Harold and the drunken spirit

The secret is to be famous. If you ask Harold, it does not matter how that fame comes. When I showed him clips of Embarambamba and explained how the artiste transformed from an unknown village character sliding up and down trees in the name of music and to be well known nationally, he was impressed.

In his eyes was the look of fulfilment; he strongly felt that his message in church had at least helped a man reach his destiny.

“It is not about the hows,” he says, “but the ifs. No one wants to know how I became the most loved priest in Gitegi. But they would be concerned with if I became the most loved pastor in Gitegi.”

Someone raised his hand and asked Harold how he had become a pastor and who it was that had lied to him that the village loved him. You should have seen the scowl on Harold’s face as he answered me, calling me a hopeless ingrate who would never be accepted, or loved, by the village.

It was on theatrics that Harold gained the fame that he enjoys. And it is theatrics that maintain his fame in the village.

You will remember that Harold was the first man to own a car in the village. It was a pickup truck that now sits in the backyard, decaying, having been grounded after knocking down countless dogs in the village. 

That pickup was stolen a few ridges away from a settler and repainted at night, with Harold later using it as a taxi to ferry everything that needed to be moved.

The only thing that he failed to move was mountains, which Faith came hoping he would after yet another con pastor had challenged his congregation, asking them why they disputed that Faith could move mountains.

Harold, desolate after the hi court, the court of uphill and the soup rim court, which sits around a cauldron of soup of wisdom and dips straws through the rim, decided that the pickup should be grounded, turned to the bottle.

Sleeping in trenches, missing his way home, being beaten up by night runners, and stopping a presidential motorcade that had strayed into the village, made him a celebrity.

He was constantly on people’s lips for all the wrong reasons.

Once, drunk, Harold fell into a freshly dug grave just hours before a burial. During the funeral ceremony, it was discovered that someone was singing incoherently from inside the grave, and a few theorists who had read the books of traditional practices suggested that Harold should be buried alive; it had to be the ancestors calling him into the grave.

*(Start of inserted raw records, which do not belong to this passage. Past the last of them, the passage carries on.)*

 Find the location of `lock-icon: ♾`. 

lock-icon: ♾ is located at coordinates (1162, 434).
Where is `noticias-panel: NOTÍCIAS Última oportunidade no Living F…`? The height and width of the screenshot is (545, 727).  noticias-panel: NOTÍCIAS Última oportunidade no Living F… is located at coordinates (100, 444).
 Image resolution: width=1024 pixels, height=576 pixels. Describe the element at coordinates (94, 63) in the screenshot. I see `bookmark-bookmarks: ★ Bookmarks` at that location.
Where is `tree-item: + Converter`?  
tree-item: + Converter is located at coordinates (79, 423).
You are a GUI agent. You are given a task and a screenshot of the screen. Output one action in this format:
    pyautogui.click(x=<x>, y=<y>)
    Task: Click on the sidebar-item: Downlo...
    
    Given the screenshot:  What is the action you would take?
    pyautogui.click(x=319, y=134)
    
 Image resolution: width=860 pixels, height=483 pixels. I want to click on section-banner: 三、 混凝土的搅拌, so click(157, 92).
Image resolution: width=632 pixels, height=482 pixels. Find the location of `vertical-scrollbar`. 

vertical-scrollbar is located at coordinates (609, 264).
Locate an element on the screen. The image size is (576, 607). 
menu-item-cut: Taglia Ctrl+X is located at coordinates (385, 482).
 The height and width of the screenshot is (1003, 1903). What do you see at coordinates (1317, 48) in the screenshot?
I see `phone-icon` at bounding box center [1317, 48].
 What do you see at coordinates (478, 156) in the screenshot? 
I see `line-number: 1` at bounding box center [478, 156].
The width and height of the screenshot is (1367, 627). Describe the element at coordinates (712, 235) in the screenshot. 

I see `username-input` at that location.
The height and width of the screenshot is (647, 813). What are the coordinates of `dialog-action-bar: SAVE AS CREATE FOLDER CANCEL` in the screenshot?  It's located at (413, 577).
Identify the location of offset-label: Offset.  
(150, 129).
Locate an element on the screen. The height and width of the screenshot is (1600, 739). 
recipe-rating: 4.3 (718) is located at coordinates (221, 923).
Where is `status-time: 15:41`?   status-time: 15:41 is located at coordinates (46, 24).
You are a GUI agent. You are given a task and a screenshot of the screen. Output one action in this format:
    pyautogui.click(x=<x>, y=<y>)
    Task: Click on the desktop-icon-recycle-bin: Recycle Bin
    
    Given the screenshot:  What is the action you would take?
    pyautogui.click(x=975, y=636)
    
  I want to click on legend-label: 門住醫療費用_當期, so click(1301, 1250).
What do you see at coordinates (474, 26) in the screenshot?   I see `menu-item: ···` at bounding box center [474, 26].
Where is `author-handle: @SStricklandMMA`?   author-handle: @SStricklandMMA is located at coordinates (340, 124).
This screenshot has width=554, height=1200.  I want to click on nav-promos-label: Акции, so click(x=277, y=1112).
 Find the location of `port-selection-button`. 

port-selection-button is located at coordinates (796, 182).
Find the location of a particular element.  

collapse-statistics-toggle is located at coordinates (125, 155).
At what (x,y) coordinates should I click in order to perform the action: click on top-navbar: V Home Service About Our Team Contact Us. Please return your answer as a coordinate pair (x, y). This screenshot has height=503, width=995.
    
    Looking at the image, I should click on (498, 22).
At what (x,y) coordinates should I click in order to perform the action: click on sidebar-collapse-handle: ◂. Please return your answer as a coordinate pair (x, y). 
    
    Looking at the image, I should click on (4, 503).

At the shopping centre, Harold is a legend. He has debts that exceed the worth of all the shops combined. He has eaten a truckload of food from the hotel on credit and has probably gulped down one pickup of alcohol that he will never pay for.

“Pete, what you should understand is that it does not matter what you will be remembered for. What matters is if you will be remembered - at all. Once you are gone, young man, even I will not remember you,” he told me after church, lambasting me for embarrassing him.

This man has done things none of you would want to be associated with.

How he was declared a man filled with the spirit is the best story you would want to hear.

Years ago, Harold went to the pub as usual and, while drinking, starting playing his con games on his fellow revellers. It was not his day and he failed to convince them why they should give him money to literally “buy myself time to pay my debts, and I will pay yours too”.

They chased him out of the bar and he ran straight to where the then pastor used to hold his sermons, under a tree.

Harold climbed the tree.

It was Sunday and service soon began.

The pastor was explaining how the spirit came down when a tired Harold slumped onto the ground, unconscious.

Literally, the spirit had come down.